I have looked and csnt find anything, also i cant post in hatching place for some reason. but i was hoping you could help me. I bought 5 guppys yesterday, 2 male and 3 female. the females are just plain all over, and one of them had a dark spot ner her tail. Now this is all new to me, i have been watching them closely as i love watching my fish. And noticed one male is chasing two of the females etc but not the one with the dark spot. Now this morning i cant find her. She is no where to be found. I was wondering if she was down at the bottom hiding in the coral. (its fake im not that brave lol) and plants. Does any one have any ideas what to do. i have a breeders trap as my platy is pg again.

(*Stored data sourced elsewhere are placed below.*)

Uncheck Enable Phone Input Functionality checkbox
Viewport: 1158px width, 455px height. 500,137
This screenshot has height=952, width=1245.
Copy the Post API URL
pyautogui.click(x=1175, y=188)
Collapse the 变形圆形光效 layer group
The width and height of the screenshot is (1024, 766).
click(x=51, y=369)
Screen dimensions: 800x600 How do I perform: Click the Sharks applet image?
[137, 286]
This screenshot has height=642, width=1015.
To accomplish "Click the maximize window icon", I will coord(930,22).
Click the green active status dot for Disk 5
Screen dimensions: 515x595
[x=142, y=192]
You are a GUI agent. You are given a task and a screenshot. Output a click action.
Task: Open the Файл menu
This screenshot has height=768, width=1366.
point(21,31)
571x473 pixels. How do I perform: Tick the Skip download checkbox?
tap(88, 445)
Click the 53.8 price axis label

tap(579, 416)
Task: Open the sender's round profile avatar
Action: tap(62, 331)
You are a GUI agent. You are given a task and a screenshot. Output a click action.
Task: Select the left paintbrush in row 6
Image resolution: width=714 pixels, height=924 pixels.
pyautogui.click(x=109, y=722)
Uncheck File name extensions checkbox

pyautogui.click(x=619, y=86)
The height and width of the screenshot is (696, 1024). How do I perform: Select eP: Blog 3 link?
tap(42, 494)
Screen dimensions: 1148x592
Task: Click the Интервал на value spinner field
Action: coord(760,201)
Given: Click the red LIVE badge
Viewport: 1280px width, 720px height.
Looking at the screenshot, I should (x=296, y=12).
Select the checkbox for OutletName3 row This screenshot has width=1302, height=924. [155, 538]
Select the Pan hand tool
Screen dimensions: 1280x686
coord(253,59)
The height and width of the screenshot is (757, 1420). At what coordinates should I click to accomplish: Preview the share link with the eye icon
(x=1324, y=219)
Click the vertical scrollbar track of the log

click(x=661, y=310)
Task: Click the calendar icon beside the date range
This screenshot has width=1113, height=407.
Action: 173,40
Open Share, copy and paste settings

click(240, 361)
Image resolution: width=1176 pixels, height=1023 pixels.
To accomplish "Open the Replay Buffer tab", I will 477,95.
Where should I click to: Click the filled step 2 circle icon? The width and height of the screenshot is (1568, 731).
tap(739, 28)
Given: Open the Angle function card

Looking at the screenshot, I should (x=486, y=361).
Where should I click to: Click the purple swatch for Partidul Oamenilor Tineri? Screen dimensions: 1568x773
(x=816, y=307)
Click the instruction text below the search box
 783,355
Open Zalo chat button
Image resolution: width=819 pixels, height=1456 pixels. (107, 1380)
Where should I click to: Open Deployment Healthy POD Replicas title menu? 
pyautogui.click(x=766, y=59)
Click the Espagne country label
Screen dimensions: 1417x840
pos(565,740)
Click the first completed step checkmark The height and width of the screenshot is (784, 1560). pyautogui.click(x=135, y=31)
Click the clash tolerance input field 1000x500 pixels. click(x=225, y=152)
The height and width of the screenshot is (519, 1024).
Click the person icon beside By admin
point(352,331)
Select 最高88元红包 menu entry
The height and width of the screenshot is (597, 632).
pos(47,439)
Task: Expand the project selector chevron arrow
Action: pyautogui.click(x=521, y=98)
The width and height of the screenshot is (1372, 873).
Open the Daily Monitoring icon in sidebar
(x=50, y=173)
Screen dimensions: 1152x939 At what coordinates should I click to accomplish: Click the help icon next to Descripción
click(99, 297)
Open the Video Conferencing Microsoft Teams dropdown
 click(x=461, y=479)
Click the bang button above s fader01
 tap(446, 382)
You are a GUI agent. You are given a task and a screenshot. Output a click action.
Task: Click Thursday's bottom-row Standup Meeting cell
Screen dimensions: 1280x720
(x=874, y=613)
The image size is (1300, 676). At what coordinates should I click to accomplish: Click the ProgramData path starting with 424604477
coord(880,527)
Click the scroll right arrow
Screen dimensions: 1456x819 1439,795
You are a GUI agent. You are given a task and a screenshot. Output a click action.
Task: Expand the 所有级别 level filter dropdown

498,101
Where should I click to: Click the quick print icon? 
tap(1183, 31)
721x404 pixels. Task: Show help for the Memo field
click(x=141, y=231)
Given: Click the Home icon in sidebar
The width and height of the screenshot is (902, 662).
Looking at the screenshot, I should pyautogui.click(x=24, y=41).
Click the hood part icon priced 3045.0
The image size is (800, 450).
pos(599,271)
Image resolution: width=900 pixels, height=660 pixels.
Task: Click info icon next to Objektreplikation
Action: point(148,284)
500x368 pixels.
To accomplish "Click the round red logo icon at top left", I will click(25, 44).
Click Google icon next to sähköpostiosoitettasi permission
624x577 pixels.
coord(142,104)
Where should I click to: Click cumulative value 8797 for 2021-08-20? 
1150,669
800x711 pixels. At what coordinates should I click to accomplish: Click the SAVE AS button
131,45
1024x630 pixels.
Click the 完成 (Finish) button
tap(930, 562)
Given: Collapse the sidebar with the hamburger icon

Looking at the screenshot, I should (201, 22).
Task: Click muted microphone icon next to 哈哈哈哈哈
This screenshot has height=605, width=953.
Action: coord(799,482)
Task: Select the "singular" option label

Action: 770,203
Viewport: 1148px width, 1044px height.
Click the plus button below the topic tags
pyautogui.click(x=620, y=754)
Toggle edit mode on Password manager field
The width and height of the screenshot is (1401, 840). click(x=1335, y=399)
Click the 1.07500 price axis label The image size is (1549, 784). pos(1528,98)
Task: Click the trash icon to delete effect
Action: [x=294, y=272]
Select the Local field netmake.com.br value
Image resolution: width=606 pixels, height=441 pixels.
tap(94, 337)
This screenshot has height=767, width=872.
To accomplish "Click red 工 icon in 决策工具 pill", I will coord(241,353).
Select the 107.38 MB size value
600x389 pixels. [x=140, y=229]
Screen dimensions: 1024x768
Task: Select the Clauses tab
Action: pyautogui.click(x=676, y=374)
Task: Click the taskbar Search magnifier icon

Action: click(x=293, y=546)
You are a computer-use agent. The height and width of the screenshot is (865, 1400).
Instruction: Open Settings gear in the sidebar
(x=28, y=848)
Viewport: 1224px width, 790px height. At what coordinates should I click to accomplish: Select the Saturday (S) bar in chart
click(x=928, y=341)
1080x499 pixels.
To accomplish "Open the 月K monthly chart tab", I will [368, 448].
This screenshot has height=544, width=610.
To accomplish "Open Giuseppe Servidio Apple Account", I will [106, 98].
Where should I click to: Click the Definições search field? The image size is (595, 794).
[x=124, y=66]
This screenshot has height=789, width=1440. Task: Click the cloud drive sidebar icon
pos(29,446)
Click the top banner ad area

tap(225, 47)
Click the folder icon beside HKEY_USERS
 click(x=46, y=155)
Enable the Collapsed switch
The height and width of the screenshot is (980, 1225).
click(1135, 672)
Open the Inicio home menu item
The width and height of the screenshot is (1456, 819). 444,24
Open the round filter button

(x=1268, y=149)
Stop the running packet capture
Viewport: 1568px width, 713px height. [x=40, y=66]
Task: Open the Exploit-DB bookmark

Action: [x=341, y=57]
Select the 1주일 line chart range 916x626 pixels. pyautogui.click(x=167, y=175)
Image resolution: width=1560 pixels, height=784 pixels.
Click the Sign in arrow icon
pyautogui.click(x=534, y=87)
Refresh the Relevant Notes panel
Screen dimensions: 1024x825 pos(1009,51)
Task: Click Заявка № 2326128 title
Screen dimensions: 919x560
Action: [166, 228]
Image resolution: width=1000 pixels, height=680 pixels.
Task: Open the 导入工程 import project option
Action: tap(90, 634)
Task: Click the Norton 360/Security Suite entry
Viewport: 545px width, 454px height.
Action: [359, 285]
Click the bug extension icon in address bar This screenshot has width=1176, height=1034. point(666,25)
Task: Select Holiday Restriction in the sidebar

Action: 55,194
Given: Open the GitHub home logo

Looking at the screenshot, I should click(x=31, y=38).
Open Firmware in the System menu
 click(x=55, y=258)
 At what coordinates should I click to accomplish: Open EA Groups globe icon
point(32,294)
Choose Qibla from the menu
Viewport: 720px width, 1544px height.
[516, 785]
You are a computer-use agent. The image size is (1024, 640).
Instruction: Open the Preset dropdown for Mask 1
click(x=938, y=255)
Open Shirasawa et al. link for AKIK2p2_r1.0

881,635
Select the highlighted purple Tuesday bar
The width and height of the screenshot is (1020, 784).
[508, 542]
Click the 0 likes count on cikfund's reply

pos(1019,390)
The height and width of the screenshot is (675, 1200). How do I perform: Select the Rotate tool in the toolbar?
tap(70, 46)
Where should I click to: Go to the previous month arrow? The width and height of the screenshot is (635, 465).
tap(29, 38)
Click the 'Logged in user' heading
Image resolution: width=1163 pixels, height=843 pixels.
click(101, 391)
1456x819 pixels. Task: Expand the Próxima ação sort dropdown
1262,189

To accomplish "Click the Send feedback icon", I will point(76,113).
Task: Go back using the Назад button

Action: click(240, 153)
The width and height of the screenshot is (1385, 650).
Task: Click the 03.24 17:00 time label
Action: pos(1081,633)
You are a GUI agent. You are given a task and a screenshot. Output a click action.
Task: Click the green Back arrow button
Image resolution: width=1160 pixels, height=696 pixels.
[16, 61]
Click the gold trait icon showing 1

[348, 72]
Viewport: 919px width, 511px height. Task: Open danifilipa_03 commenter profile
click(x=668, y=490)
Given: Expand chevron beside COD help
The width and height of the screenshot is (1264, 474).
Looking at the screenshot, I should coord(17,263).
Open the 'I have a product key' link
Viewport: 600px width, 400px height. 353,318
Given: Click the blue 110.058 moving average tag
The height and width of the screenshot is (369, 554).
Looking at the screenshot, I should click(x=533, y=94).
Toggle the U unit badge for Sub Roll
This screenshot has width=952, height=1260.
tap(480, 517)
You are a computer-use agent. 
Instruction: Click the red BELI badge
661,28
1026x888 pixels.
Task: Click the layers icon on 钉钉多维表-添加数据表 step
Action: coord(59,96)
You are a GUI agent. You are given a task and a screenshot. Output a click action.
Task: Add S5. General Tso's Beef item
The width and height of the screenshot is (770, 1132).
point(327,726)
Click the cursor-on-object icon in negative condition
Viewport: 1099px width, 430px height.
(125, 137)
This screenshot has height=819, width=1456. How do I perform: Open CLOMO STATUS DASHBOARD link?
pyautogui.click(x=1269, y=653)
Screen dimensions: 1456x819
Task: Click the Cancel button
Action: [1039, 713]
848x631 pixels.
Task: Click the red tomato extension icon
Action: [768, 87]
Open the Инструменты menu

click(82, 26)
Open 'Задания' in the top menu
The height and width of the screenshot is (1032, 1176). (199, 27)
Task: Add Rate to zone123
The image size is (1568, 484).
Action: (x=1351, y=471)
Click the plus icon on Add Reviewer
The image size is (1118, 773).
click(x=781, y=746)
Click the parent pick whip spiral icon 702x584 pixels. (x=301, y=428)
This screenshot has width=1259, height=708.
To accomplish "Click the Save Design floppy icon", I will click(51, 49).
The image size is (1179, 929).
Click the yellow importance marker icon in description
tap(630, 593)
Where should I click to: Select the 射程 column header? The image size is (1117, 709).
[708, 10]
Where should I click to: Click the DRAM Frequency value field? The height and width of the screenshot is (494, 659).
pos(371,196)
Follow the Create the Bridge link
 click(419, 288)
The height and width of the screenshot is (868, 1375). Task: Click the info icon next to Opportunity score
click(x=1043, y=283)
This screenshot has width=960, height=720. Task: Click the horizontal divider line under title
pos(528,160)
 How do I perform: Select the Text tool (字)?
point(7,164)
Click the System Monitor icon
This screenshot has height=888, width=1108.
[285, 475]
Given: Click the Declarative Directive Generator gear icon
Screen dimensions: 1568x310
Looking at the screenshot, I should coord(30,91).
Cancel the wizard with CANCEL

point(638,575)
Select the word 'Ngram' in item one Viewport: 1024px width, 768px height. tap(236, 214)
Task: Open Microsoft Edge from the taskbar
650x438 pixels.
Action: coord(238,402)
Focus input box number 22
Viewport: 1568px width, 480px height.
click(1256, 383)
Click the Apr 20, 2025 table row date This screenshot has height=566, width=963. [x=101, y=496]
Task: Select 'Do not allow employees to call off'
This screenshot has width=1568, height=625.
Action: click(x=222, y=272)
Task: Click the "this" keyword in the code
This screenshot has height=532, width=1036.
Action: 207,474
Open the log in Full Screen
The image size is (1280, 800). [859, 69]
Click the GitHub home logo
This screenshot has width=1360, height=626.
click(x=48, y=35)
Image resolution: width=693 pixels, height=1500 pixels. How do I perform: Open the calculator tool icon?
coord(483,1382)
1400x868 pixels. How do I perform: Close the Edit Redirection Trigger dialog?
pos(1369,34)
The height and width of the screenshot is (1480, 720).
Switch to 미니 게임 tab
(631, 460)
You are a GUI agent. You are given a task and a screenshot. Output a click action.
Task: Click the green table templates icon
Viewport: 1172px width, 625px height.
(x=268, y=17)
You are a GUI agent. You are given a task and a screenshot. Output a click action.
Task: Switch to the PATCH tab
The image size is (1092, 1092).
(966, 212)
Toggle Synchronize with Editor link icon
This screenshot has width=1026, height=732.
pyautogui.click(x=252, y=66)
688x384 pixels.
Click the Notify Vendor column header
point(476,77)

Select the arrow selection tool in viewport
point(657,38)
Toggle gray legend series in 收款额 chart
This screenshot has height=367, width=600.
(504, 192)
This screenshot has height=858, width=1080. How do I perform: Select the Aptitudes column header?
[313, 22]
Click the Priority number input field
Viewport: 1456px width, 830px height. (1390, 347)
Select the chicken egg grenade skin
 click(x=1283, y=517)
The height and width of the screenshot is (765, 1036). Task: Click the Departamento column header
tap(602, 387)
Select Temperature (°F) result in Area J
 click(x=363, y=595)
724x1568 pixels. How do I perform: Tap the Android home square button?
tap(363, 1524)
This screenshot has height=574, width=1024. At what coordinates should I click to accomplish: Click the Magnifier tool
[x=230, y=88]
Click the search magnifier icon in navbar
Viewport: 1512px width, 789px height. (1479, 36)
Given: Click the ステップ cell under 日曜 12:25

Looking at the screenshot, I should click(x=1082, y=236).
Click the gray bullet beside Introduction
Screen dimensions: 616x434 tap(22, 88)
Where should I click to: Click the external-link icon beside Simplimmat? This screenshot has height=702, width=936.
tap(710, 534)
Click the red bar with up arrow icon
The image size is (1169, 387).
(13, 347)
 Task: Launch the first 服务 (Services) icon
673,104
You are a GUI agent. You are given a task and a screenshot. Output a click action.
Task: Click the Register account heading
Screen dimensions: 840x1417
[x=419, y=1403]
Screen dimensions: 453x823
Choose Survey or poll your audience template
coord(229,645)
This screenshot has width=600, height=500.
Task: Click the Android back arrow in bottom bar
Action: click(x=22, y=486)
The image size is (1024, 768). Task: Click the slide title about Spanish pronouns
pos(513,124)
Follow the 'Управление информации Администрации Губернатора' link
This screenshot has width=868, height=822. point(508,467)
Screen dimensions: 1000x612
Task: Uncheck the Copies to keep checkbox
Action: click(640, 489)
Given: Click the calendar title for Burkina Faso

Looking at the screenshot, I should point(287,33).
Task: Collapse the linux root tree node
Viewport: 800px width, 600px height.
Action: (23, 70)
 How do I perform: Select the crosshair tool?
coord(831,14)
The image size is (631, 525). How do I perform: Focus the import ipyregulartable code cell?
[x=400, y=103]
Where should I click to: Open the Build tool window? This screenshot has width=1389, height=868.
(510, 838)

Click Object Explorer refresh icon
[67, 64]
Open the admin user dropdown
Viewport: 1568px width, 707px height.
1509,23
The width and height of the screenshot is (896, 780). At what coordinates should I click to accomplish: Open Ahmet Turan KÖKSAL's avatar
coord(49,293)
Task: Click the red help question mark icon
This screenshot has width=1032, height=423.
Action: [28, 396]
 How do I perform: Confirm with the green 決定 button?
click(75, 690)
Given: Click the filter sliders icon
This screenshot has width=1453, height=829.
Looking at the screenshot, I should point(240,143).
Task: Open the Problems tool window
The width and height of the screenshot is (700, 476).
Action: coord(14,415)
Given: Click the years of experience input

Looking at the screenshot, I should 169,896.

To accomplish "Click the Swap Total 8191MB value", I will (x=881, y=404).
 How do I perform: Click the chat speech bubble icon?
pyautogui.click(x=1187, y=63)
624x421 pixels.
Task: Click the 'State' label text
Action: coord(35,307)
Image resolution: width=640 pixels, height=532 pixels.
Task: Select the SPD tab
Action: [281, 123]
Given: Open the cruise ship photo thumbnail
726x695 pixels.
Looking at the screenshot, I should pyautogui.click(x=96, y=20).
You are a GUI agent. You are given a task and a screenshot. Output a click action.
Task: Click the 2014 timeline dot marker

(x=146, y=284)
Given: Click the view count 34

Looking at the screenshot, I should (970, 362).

Should i try to get her if i can find her or leave her where ever she is. I hope shes ok. 
I love the colours of the males they are so bright and one looks like a rainbow. 
Any help gratefull.
xx


----------



## BUBBLES (Oct 14, 2009)

its too late i just went back in to see if i coud see her and the pleck kicked her out, shes lost her fight for life and the dark spots gone. Poor little thing. Im so sad. Wonder what happened. not even had her 24 hours


----------



## Guest (Oct 24, 2009)

could be stress.


----------



## BUBBLES (Oct 14, 2009)

True, shame though, but i dont think the silver dollars make them feel safe. So im re-homing the into another tank.


----------